Lexus Builds A Fully Functional ‘Hoverboard’ Prototype That Uses Magnetic Levitation

Ahmed Bilal Comments

Lexus, Toyota’s luxury car brand, has come up with a prototype hoverboard that glides a little above the ground; the technology used to make this possible was the same as that used in maglev trains. This is just a glimpse of what the future would look like, for those of you who watched the film franchise ‘Back to the future’ this is just what you would imagine Marty McFly with.

Toyota is heading back to the future with this prototype

The famous automaker hinted some time ago that it was thinking of flying cars for the future and I guess this is just a starting point for a long road ahead. The hoverboard is pretty amazing but it is not for sale, in case you were wondering, yet. The same principle of maglev trains is applied to this board; the board uses liquid nitrogen –cooled superconductors and magnets according to the Lexus website. This technology is already widely used around Japan, Toyota’s home country, and looks like they’ve been experimenting with it a lot. Last year a Japanese railway company broke the record for speed using a maglev train and Toyota was tipped to be using this technology for experimenting with cars. The website has this to say about the hoverboard

“The Lexus Hoverboard uses magnetic levitation to achieve amazing frictionless movement,” the website claims. “Liquid nitrogen cooled superconductors and permanent magnets combine to allow Lexus to create the impossible.”

The hoverboard has a limitation as it requires magnets to be embedded in the ground, that would repel the board, just as those used in maglev train tracks. This is where the movie and reality are contradicting as in the movie the board floated over everything except water. The company is set to test the hoverboard in Barcelona, Spain "over the coming weeks until summer 2015," the company said.

According to Mark Templin, executive vice president at Lexus International: The project is "the perfect example of the amazing things that can be achieved when you combine technology, design and imagination,"
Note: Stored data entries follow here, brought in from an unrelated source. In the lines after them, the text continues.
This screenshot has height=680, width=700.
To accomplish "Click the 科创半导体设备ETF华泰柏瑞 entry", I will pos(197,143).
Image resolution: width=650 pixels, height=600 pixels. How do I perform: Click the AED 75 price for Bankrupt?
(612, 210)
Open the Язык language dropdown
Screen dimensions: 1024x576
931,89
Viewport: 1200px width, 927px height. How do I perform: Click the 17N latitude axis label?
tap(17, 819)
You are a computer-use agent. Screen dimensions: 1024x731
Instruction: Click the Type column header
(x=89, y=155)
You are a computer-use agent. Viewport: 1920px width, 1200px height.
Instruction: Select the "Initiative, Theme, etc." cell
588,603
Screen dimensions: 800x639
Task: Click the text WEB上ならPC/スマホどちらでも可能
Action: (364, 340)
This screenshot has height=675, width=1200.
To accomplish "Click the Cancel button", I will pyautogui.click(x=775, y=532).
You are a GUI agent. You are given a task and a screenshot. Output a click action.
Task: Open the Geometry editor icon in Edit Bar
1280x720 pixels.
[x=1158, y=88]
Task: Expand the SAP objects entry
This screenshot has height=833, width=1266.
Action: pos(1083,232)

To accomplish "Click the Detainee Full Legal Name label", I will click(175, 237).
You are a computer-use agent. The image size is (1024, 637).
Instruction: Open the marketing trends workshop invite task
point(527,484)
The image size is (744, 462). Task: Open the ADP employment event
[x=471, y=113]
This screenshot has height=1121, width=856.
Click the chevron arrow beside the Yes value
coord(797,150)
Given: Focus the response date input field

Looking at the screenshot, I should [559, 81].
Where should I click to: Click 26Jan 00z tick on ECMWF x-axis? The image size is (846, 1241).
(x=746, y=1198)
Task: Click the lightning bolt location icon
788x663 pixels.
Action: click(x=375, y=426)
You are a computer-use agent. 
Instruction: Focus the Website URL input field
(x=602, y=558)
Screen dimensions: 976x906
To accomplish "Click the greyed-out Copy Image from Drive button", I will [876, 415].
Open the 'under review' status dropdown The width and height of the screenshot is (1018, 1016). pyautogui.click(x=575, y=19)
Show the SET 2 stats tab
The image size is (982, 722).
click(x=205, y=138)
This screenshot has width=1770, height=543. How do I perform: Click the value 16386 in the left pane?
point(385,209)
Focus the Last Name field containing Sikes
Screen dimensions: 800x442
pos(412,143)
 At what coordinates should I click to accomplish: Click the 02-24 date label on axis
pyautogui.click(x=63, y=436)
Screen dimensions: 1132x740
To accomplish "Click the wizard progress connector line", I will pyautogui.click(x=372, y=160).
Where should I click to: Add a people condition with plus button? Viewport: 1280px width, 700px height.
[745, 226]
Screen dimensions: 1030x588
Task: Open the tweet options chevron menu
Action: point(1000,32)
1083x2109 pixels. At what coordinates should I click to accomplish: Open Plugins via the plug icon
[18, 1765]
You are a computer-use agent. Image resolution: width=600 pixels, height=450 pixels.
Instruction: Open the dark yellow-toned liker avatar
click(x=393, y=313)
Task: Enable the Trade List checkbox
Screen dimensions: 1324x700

It's not surprising that Toyota came up with this idea. The hint that Toyota was working on flying cars was given about a year ago in a statement:

“It’s very confidential information but we have been studying the flying car in our most advanced R&D area,” Hiroyoshi Yoshiki, a managing officer in Toyota’s Technical Administration Group, said in June 2014 at the Bloomberg Next Big Thing Summit in Sausalito, California. “Flying car means the car is just a little bit away from the road, so it doesn’t have any friction or resistance from the road.”

Other hoverboard projects have also used similar techniques as this one but lets hope Lexus makes this and people are able to buy it soon, till the tests we are unsure whether it will be allowed and will be road ready but I'm sure many of you will want to ride a thing like this in the near future. Till then here's a video of the hoverboard.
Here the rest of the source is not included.